## Action item
Only the line containing "Facebook (34, 2485)" and the lines after it, through the end of the data below, are to be returned, each exactly as it stands.

*** Opening Material provided ***

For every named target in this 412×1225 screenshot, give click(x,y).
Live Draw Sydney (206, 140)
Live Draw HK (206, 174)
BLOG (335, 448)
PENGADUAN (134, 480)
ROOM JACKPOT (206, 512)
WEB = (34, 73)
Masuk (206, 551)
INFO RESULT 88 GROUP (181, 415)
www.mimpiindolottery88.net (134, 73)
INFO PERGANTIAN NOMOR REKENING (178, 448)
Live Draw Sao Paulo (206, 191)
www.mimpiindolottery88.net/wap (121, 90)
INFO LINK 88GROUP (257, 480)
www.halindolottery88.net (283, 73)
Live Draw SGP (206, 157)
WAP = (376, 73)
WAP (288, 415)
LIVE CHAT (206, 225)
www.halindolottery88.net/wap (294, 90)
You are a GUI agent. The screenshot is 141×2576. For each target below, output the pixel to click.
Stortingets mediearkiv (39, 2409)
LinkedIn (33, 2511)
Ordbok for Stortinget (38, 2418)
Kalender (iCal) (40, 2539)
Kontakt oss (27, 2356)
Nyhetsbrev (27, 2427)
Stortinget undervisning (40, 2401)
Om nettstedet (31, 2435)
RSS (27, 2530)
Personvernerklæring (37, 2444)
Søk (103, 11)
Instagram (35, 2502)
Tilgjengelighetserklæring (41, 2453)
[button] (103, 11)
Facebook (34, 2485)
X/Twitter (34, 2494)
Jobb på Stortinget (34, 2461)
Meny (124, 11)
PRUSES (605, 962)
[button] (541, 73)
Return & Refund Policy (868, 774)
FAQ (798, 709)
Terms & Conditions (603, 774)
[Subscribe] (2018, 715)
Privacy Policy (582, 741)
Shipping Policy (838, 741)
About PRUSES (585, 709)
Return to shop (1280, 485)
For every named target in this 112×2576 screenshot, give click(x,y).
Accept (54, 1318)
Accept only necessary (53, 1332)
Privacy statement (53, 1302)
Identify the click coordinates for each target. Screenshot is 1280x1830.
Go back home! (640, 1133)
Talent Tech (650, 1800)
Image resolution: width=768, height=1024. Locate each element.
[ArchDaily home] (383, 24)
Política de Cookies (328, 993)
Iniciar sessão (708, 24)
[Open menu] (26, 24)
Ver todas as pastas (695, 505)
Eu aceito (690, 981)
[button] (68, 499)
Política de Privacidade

*** Closing Material provided ***

## The completed task
Facebook (34, 2485)
X/Twitter (34, 2494)
Jobb på Stortinget (34, 2461)
Meny (124, 11)
PRUSES (605, 962)
[button] (541, 73)
Return & Refund Policy (868, 774)
FAQ (798, 709)
Terms & Conditions (603, 774)
[Subscribe] (2018, 715)
Privacy Policy (582, 741)
Shipping Policy (838, 741)
About PRUSES (585, 709)
Return to shop (1280, 485)
For every named target in this 112×2576 screenshot, give click(x,y).
Accept (54, 1318)
Accept only necessary (53, 1332)
Privacy statement (53, 1302)
Identify the click coordinates for each target. Screenshot is 1280x1830.
Go back home! (640, 1133)
Talent Tech (650, 1800)
Image resolution: width=768, height=1024. Locate each element.
[ArchDaily home] (383, 24)
Política de Cookies (328, 993)
Iniciar sessão (708, 24)
[Open menu] (26, 24)
Ver todas as pastas (695, 505)
Eu aceito (690, 981)
[button] (68, 499)
Política de Privacidade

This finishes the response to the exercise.